Examples

FilePattern iterates over a directory, text file, or stitching vector, matching filenames to a supplied filepattern.

When only a path to a directory and a pattern are supplied to the constructor of filepattern, filepattern will iterate over the directory, matching the filenames in the directory to the filepattern. The filepattern can either be supplied by the user or can be found using the infer_pattern method of filepattern. For example, consider a directory containing the following files,

img_r001_c001_DAPI.tif
img_r001_c001_TXREAD.tif
img_r001_c001_GFP.tif

n each of these filenames, there are three descriptors of the image: the row, the column, and the channel. To match these files, the pattern img_r{r:ddd}_c{c:ddd}_{channel:c+} can be used. In this pattern, the named groups are contained within the curly brackets, where the variable name is before the colon and the value is after the colon. For the value, the descriptors d and c are used, which represent a digit and a character, respectively. In the example pattern, three d’s are used to capture three digits. The + after c denotes that one or more characters will be captured, which is equivalent to [a-zA-z]+ in a regular expression. The + symbol may be used after either d or c.

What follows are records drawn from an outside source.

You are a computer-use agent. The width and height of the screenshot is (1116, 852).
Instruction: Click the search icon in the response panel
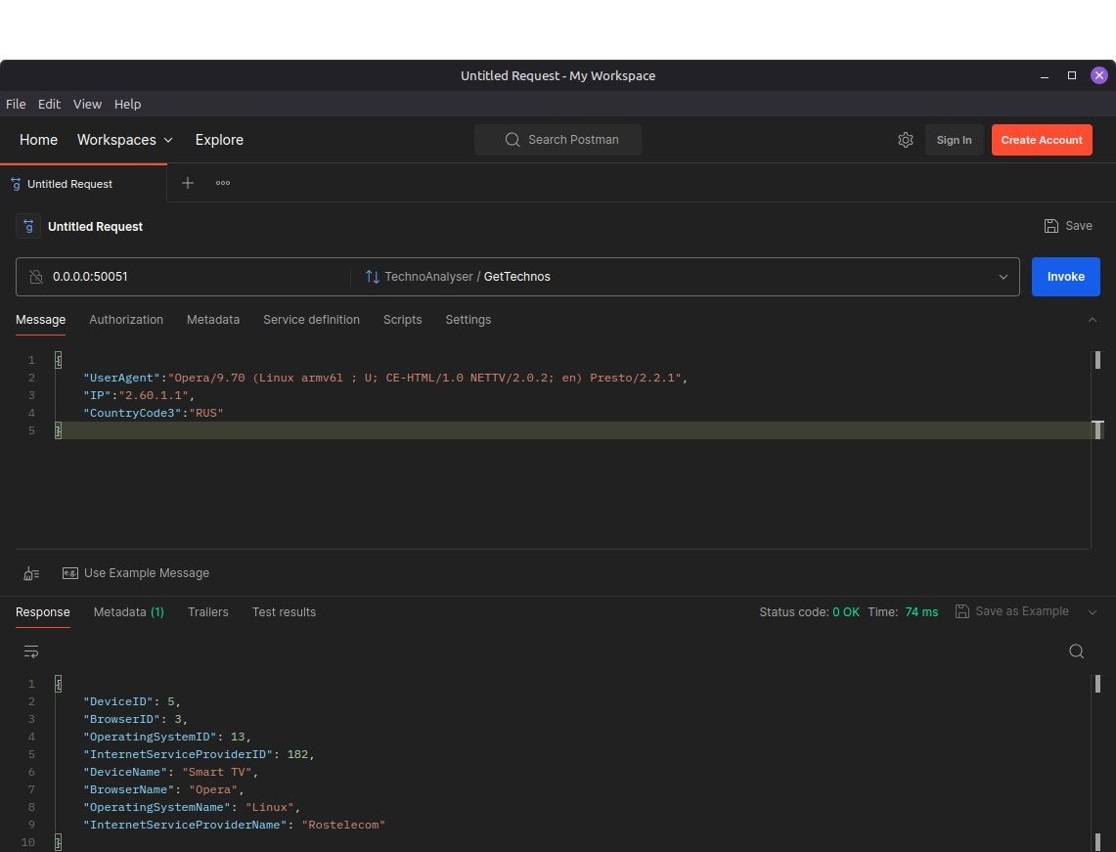(x=1076, y=651)
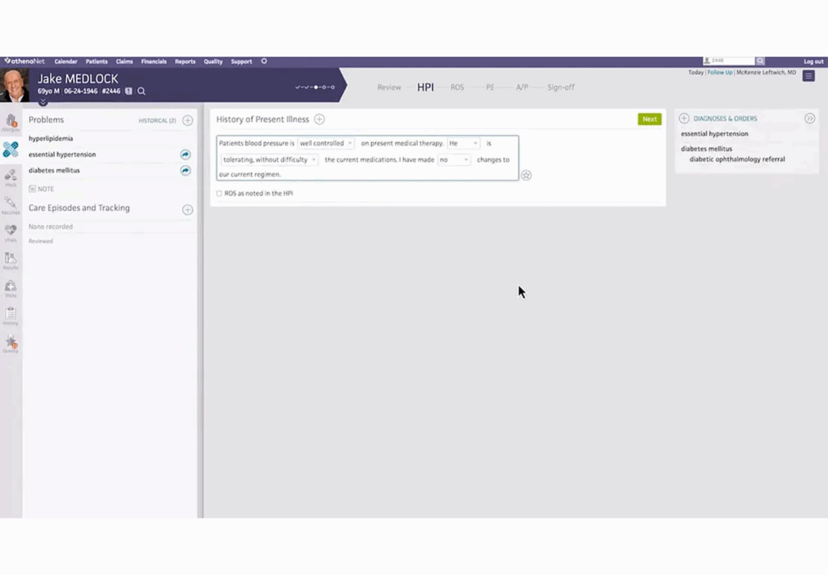The width and height of the screenshot is (828, 575).
Task: Open the 'tolerating, without difficulty' dropdown
Action: [269, 160]
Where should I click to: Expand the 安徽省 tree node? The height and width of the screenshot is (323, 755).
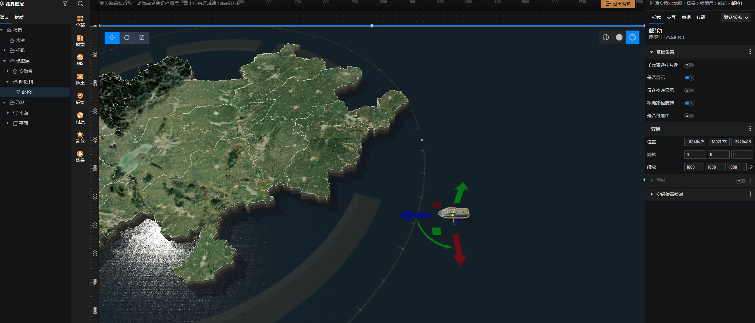click(x=8, y=71)
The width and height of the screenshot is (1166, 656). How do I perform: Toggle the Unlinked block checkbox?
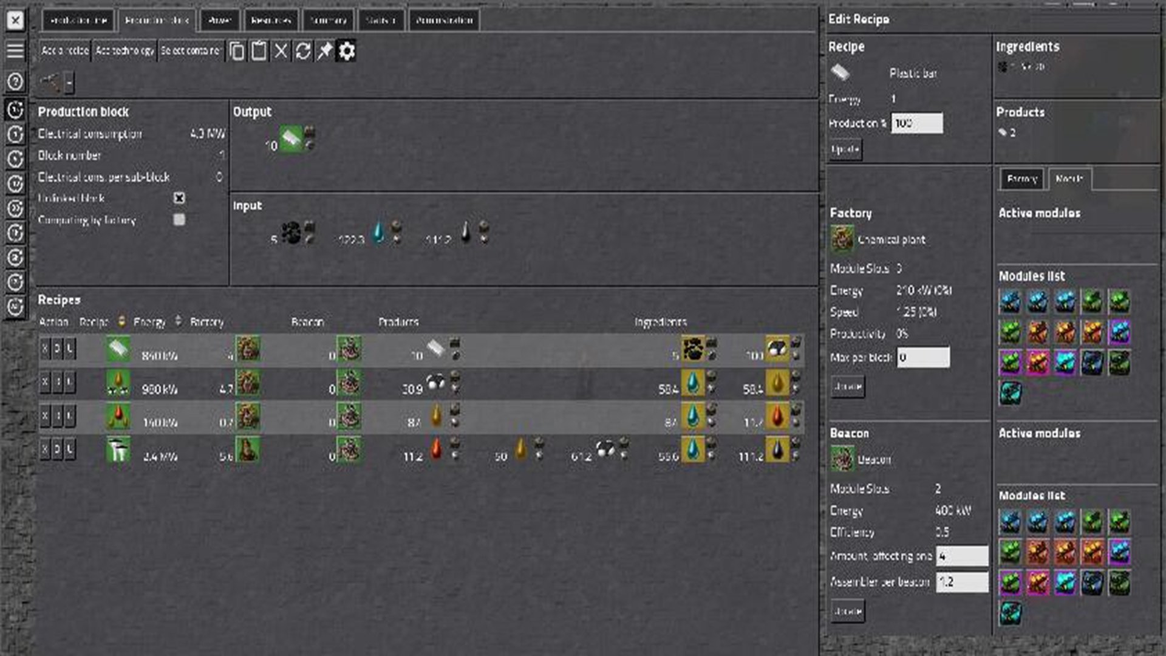tap(179, 198)
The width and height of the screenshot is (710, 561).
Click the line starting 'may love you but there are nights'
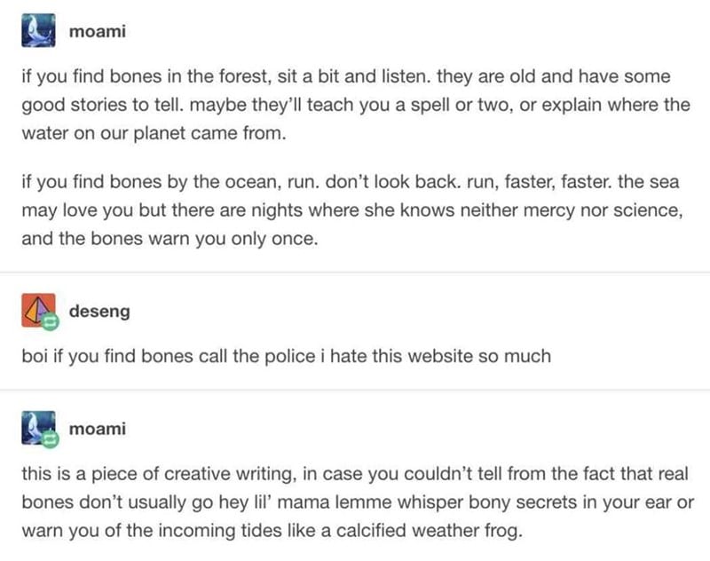pos(352,210)
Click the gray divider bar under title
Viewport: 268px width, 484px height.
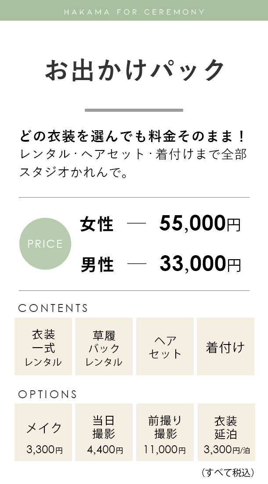tap(134, 110)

Note that special regex characters in the filepattern that are intended to be treated as literal characters must be escaped. For example, the filepattern

To have filepattern guess what the pattern is for a directory, the static method infer_pattern can be used:

import filepattern.functions as fp

path = 'path/to/directory'

pattern = fp.infer_pattern(filepath)

print(pattern)

The result is:

img_r00{r:d}_c00{c:d}_{t:c+}.tif

Note that the infer_pattern can also guess the patterns from stitching vectors and text files when a path to a text file is passed, rather than a path to a directory.

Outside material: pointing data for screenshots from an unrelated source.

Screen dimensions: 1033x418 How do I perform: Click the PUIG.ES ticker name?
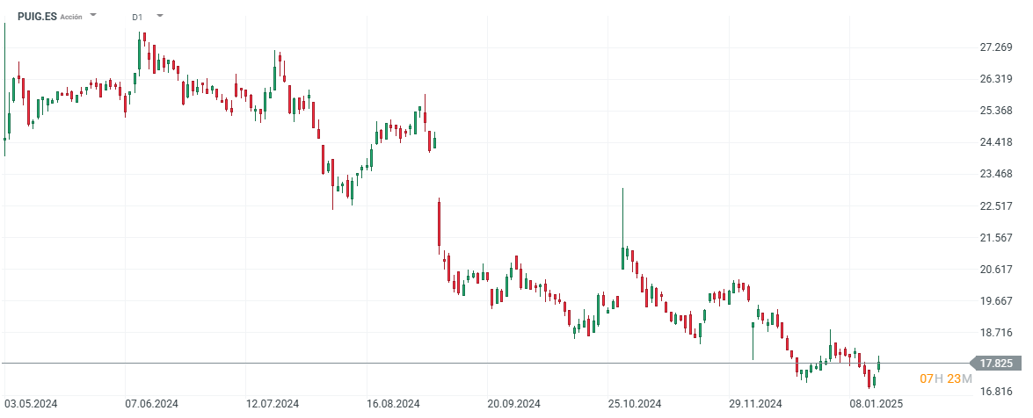[38, 16]
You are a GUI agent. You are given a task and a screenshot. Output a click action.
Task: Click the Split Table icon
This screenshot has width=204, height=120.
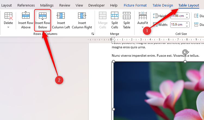(x=126, y=16)
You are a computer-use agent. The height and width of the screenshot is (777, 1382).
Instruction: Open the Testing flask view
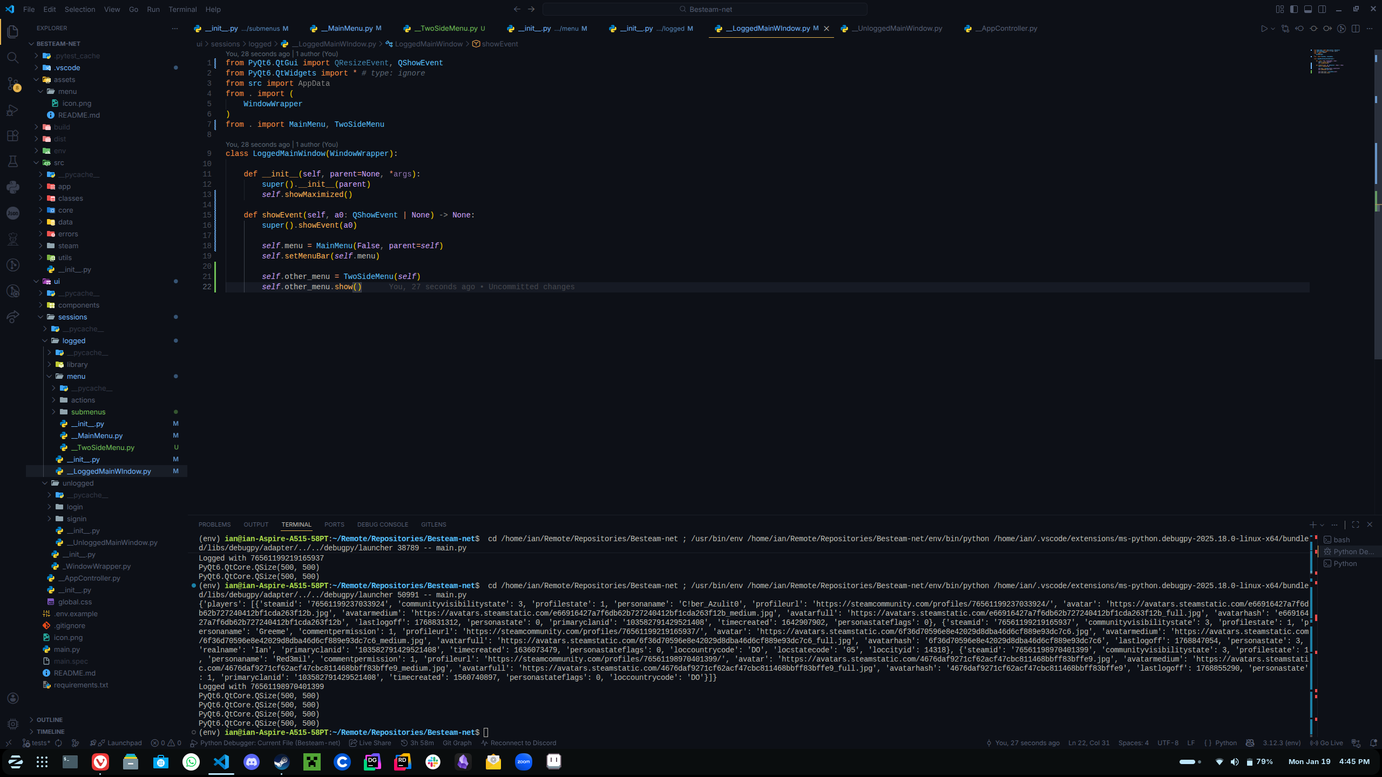(x=13, y=161)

To retrieve files from a directory that match the filepattern, an iterator is called on the FilePattern object, as shown below. A user specified custom pattern, such as the one below, or the guessed pattern can be used as input in the constructor.

import filepattern as fp
import pprint

filepath = "path/to/directory"

pattern = "img_r{r:ddd}_c{c:ddd}_{channel:c+}.tif"

files = fp.FilePattern(filepath, pattern)

for file in files():
    pprint.pprint(file)

The output is:

({'c': 1, 'channel': 'DAPI', 'r': 1},
['path/to/directory/img_r001_c001_DAPI.tif'])
({'c': 1, 'channel': 'TXREAD', 'r': 1},
['path/to/directory/img_r001_c001_TXREAD.tif'])
({'c': 1, 'channel': 'GFP', 'r': 1},
['path/to/directory/img_r001_c001_GFP.tif'])

As shown in this example, the output is a tuple where the first member is a map between the group name supplied in the pattern and the value of the group for each file name. The second member of the tuple is a vector containing the path to the matched file. The second member is stored in a vector for the case where a directory is supplied with multiple subdirectories. In this case, a third optional parameter can be passed to the constructor. If the parameter recursive is set to True, a recursive directory iterator will be used, which iterates over all subdirectories. If the basename of two files from two different subdirectories match, filepattern will add the path of the file to the vector in the existing tuple rather than creating a new tuple.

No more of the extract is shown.